Start of Data provided

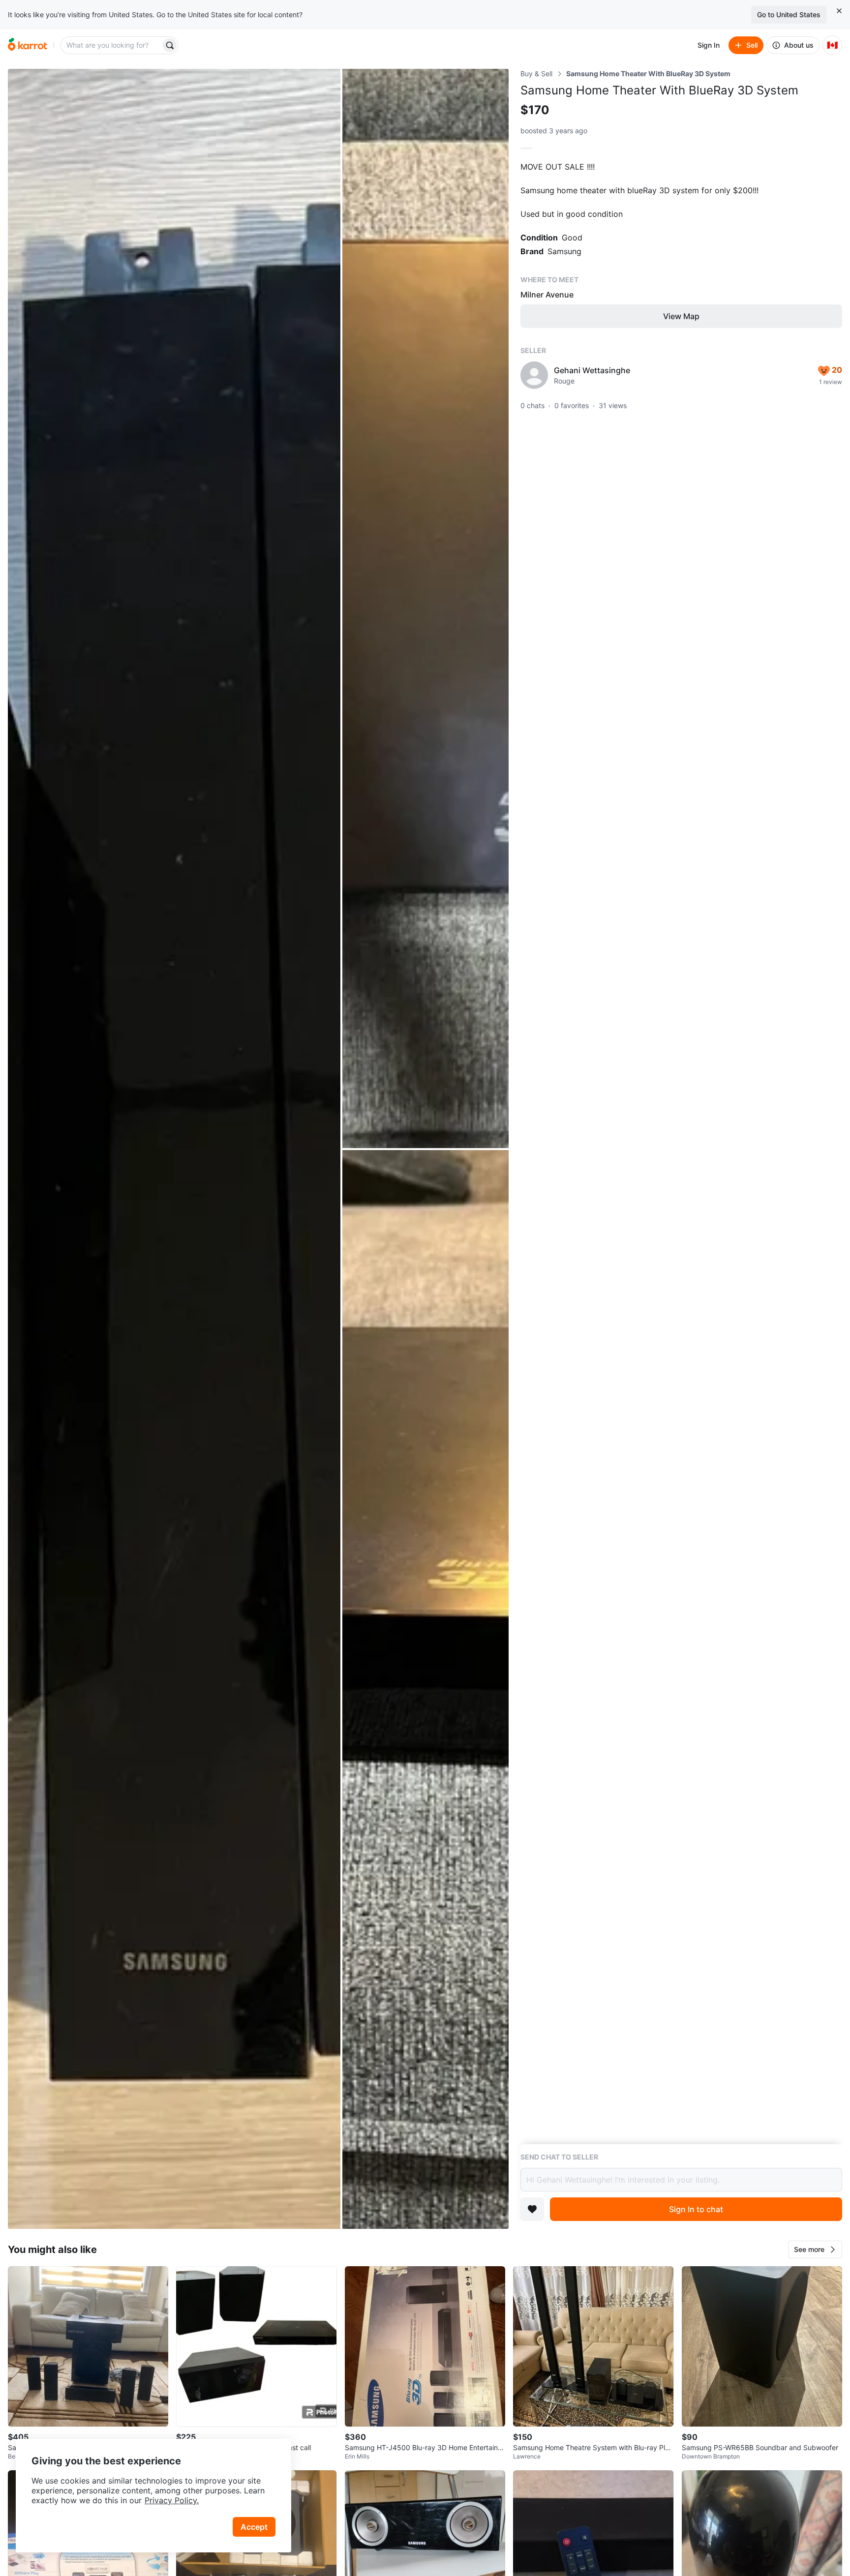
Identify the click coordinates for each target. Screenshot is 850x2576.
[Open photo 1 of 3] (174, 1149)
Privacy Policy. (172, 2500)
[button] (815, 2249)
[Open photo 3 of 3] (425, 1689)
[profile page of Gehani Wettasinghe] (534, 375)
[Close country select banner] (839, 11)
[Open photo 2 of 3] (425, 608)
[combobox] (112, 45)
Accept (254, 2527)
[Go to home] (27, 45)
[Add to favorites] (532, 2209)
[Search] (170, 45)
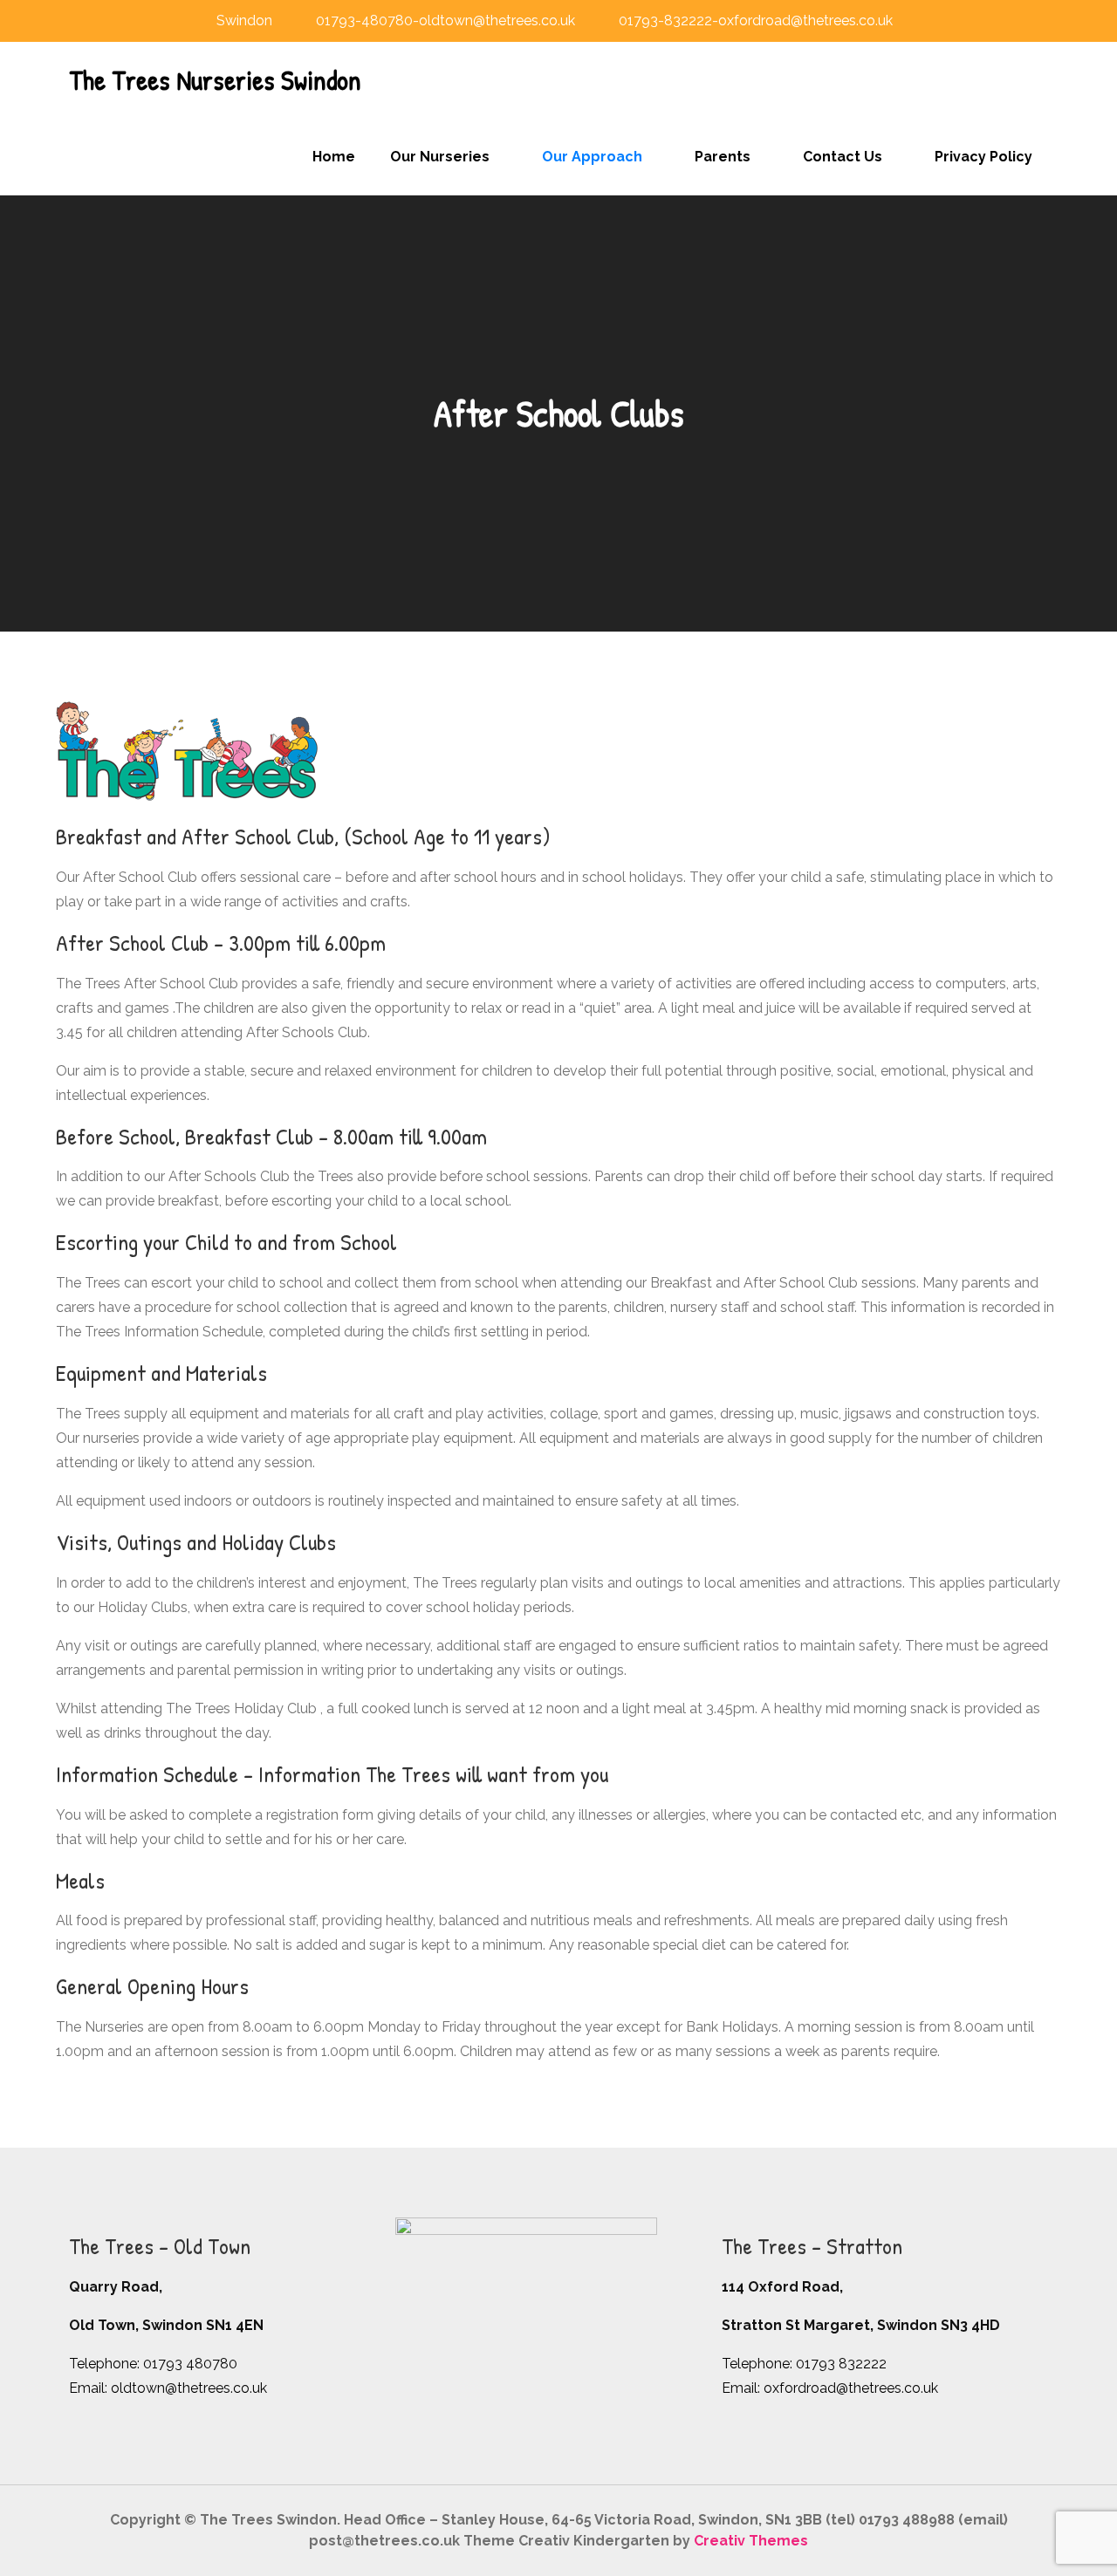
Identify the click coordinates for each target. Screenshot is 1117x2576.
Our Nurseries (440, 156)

End of Data provided
Start of Data provided

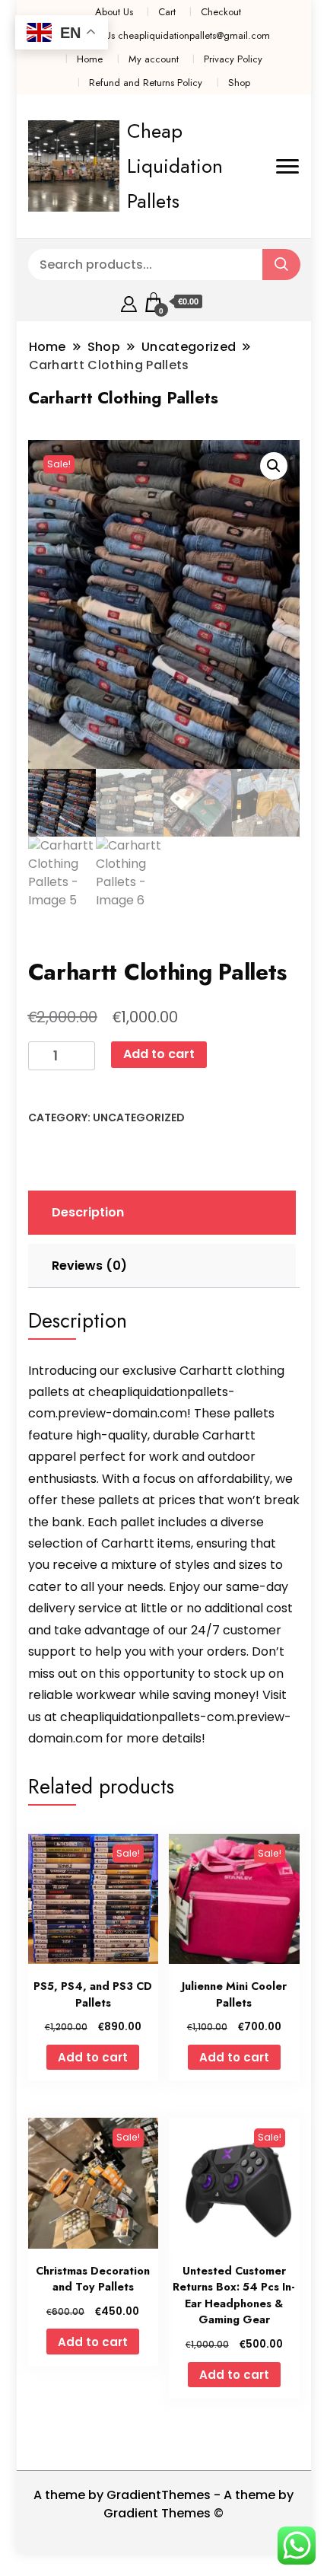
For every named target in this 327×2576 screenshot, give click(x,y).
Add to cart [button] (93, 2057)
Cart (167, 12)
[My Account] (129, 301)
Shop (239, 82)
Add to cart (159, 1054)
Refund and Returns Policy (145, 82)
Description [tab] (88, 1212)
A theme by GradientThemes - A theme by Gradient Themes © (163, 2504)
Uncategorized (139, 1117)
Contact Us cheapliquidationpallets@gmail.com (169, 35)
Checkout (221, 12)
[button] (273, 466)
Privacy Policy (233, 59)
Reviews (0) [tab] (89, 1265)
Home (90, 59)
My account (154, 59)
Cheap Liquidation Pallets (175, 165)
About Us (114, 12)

End of Data provided
Start of Data provided

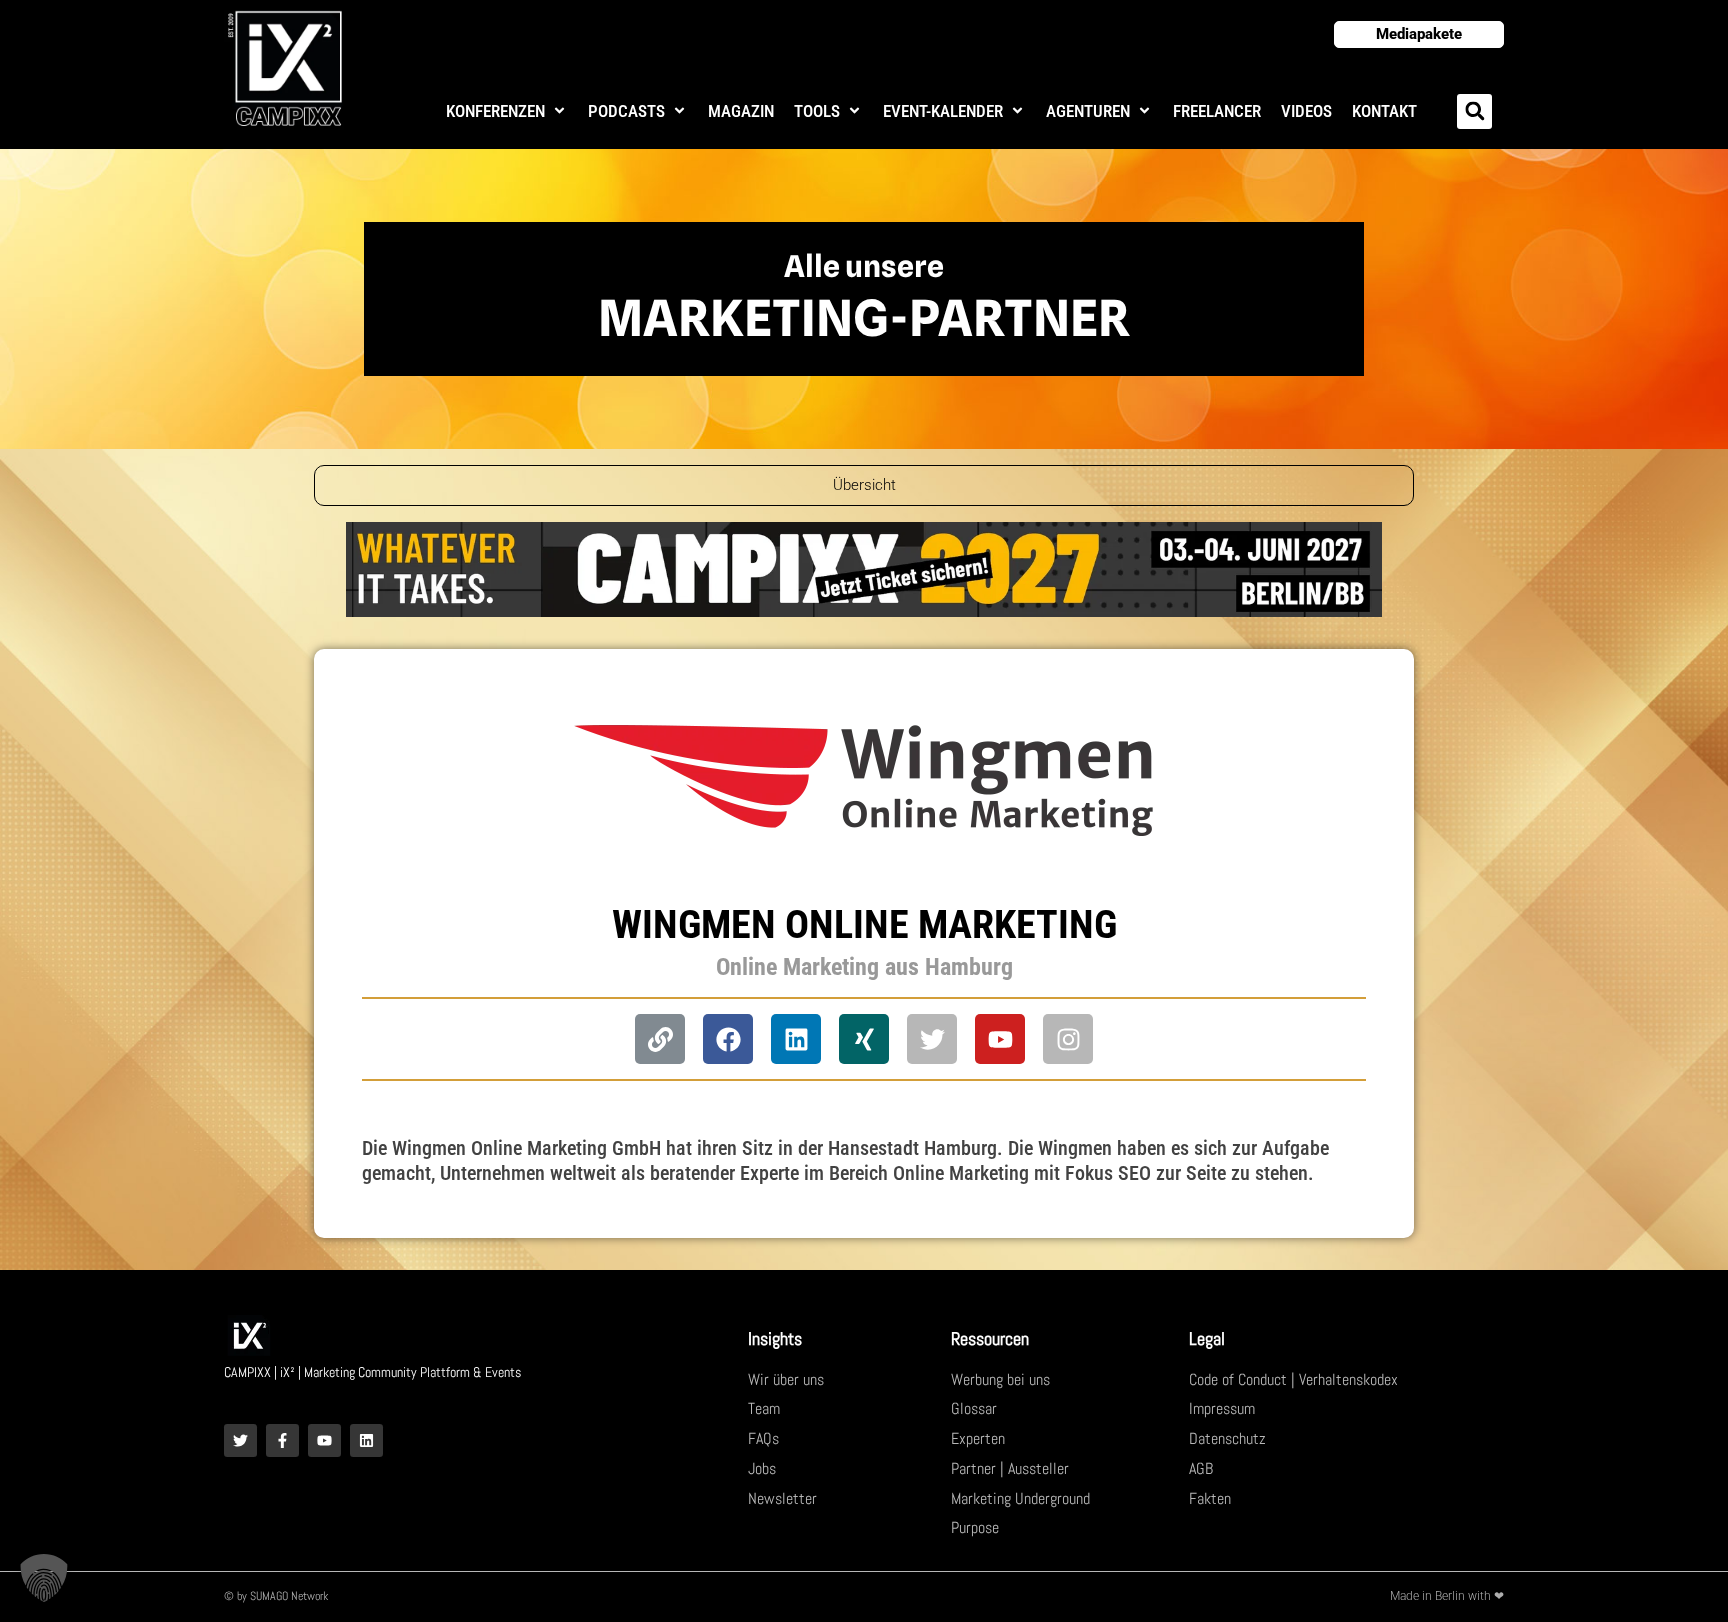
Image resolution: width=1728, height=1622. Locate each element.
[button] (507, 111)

End of Data provided

» The task:
Reproduce the lines above, beginning at the line with "[My Account] (129, 301)" and stopping after the line with "Privacy Policy (233, 59)", exactly as they are.

» Response to this task:
[My Account] (129, 301)
Shop (239, 82)
Add to cart (159, 1054)
Refund and Returns Policy (145, 82)
Description [tab] (88, 1212)
A theme by GradientThemes - A theme by Gradient Themes © (163, 2504)
Uncategorized (139, 1117)
Contact Us cheapliquidationpallets@gmail.com (169, 35)
Checkout (221, 12)
[button] (273, 466)
Privacy Policy (233, 59)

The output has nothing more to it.